Set to the higher water level and detect the first water level at high combustion
OR condition of no water of means and no water of third water level detection means
At low combustion, the second water level detection means
3 In the OR condition of the water level detecting means with and without water,
Since it is configured to turn on the pump, the first and second
Even if the water level detection means fails, the third water level detection means can back up, and the water pipe due to the failure of the first and second water level detection means
Overheat can be prevented, and because of the first and second water level detecting means.
Even if there is no obstacle, the third water level detection means
The water level inside the can can be raised and
Water pipe overheating can be prevented. Further, the third water level detecting means is
Instead of directly detecting the water level in the can,
And water level in the second water level controller connected between the lower head
Since it is configured to detect the
It is possible to prevent erroneous detection of the presence of water due to the liquid droplets of the
The third water level detected in the failure-time and start-up or the like of the position detecting means
There is a large effect that the water pipe can be surely prevented from being overheated by the means .
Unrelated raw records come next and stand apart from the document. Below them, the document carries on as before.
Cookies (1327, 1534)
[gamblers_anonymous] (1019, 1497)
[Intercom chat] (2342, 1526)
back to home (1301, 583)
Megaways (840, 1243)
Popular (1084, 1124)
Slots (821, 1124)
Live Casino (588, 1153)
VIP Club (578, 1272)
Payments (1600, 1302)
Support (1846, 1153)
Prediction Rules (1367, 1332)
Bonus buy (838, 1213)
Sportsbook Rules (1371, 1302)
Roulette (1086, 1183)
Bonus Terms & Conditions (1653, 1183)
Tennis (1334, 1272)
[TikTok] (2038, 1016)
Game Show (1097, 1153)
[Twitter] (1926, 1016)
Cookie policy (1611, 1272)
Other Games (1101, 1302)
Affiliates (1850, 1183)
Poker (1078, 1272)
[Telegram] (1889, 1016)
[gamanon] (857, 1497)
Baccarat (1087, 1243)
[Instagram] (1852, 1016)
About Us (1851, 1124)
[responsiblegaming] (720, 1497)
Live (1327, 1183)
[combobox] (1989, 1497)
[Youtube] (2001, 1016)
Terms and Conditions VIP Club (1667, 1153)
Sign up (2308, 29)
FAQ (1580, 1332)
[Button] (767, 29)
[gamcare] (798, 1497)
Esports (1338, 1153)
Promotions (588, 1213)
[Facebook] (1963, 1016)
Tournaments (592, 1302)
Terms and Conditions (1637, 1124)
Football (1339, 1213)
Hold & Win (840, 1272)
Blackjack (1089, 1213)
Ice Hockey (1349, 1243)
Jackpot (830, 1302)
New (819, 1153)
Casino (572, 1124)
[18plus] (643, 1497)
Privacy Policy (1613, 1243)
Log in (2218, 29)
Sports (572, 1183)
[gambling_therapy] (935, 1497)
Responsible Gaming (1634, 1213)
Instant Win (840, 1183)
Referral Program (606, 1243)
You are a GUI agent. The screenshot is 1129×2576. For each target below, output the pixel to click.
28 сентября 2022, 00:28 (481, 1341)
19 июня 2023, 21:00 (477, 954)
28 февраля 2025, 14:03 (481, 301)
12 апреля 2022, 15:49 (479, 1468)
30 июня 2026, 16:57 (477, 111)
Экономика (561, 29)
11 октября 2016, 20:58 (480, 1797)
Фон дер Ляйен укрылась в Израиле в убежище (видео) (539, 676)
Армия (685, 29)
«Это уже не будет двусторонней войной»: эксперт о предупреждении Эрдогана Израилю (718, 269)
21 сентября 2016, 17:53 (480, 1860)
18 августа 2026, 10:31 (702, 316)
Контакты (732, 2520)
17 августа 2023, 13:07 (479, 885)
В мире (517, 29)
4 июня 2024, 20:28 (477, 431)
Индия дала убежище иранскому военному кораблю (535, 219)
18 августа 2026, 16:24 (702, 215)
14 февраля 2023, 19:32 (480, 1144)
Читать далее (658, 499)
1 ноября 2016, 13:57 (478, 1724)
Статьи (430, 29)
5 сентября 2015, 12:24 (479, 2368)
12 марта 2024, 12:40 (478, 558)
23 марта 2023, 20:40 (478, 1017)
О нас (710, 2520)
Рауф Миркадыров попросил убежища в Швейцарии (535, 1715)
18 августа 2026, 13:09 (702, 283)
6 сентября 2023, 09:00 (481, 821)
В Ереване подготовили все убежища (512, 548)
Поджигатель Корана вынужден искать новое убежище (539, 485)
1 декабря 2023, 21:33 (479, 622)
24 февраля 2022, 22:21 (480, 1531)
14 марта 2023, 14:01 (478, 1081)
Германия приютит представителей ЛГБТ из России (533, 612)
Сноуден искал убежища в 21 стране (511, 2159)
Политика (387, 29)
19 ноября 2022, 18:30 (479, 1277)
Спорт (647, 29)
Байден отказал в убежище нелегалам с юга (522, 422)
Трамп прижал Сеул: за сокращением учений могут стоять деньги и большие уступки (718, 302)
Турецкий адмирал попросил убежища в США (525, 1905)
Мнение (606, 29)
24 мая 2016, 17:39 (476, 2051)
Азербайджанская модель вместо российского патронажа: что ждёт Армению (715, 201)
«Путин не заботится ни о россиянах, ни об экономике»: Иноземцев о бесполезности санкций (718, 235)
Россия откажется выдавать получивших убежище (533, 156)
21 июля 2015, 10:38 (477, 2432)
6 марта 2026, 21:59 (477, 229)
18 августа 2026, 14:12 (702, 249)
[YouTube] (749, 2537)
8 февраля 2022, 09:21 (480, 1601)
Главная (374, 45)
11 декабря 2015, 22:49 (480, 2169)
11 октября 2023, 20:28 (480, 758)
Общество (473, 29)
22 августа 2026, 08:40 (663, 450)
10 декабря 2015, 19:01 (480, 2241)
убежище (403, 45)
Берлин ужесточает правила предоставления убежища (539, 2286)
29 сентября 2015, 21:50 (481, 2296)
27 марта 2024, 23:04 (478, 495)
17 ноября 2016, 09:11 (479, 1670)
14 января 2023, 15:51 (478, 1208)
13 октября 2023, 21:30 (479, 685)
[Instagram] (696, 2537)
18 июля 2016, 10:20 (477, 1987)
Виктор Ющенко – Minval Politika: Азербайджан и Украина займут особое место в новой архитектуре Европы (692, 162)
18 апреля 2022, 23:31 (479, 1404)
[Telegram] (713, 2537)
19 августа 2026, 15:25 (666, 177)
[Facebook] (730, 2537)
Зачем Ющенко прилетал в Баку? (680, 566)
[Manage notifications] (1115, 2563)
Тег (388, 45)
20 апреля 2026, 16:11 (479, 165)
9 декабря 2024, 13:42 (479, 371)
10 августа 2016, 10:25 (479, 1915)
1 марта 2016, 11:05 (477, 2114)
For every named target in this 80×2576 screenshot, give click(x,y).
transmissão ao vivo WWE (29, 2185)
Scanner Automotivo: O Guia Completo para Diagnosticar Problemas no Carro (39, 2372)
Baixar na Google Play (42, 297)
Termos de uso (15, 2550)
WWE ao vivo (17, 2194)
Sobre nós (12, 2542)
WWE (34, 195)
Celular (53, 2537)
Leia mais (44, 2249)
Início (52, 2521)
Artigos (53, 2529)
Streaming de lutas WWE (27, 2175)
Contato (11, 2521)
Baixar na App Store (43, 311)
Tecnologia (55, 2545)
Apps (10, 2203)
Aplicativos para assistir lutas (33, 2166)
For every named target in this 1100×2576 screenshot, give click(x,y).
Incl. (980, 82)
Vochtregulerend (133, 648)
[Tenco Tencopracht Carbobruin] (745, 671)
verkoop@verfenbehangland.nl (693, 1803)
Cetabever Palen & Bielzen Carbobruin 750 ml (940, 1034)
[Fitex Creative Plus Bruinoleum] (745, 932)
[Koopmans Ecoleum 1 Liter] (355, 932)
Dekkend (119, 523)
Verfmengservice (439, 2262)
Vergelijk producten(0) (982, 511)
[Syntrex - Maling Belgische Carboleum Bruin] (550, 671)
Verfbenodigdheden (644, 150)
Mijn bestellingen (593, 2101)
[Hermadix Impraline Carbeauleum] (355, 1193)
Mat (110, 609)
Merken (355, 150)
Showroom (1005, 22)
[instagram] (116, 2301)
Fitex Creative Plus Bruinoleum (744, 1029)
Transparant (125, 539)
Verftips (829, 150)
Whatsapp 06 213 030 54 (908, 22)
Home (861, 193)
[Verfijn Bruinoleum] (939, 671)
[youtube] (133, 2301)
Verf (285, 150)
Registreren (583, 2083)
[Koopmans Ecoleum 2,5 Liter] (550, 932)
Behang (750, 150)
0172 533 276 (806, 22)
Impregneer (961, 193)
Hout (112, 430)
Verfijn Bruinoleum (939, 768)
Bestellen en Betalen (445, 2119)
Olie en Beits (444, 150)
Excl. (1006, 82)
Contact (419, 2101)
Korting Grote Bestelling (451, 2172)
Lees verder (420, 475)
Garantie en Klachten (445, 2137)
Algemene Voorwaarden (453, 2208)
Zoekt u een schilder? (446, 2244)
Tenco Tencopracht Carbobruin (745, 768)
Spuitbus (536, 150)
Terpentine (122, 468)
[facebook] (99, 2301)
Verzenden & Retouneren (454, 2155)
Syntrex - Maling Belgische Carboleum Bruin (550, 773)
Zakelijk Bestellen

[Brief description of drawings]

FIG. 1 is an explanatory diagram showing an outline of an embodiment of the present invention.

FIG. 2 is an explanatory view showing the outline of another embodiment of the present invention.

FIG. 3 is an explanatory diagram showing an outline of a conventional example.

[Explanation of symbols]

 20 canister 21 upper pipe head 22 upper pipe head 23 water pipe 24 burner 25 water supply pump 26 separator 29 first water level controller 30 second water level controller M first water level detection electrode (water level detection means) S second water level detection electrode ( Water level detection means) D Third water level detection electrode (water level detection means)

 ─────────────────────────────────────────────────── ─── Continuation of front page (72) Hideo Ando Hidero Ando 7 Eiji Horie-cho, Matsuyama-shi, Ehime Examiner, Miura Kogyo Co., Ltd. Eisuke Kiyota (56) Reference JP-A-54-103905 (JP, A) Kaihei 4-24402 (JP, A) Actual Kaihei 1-170805 (JP, U)

Claims (1)

(57) [Claims] 1. A can body in which a substantially vertical water pipe is connected between the upper header and the lower header, a separator connected in communication between the upper header and the lower header, and the upper header and the lower header. A first water level controller connected in communication therewith, a second water level controller connected in communication between the separator and the lower pipe header, a burner for heating the water pipe to at least high combustion and low combustion, and the can In a steam boiler including a pump for supplying water to a body, first water level detection means and second water level detection means, which are provided to detect low and high water levels in the first water level controller, respectively, and the second water level detection means. A third water level detecting means for detecting a predetermined water level in the water level controller , and controlling the pump based on the water level detection by the first water level detecting means during high combustion to control the water level in the can. At a predetermined high combustion water level, when low combustion Said canister body water level by controlling the pump based on the water level detection of 2 water level detecting means and controls each of the predetermined low combustion level, at low combustion period and a high combustion detection level of said third level detecting means The water temperature of the first water level detecting means is set to a higher one of the overheat limit water levels and at the time of high combustion.
If there is no condition and there is no water in the third water level detecting means, the condition is low.
At the time of combustion, there is no water and the third water level detection by the second water level detection means.
A water level control device for a boiler, wherein each of the pumps is turned on under an OR condition with water out of the output means.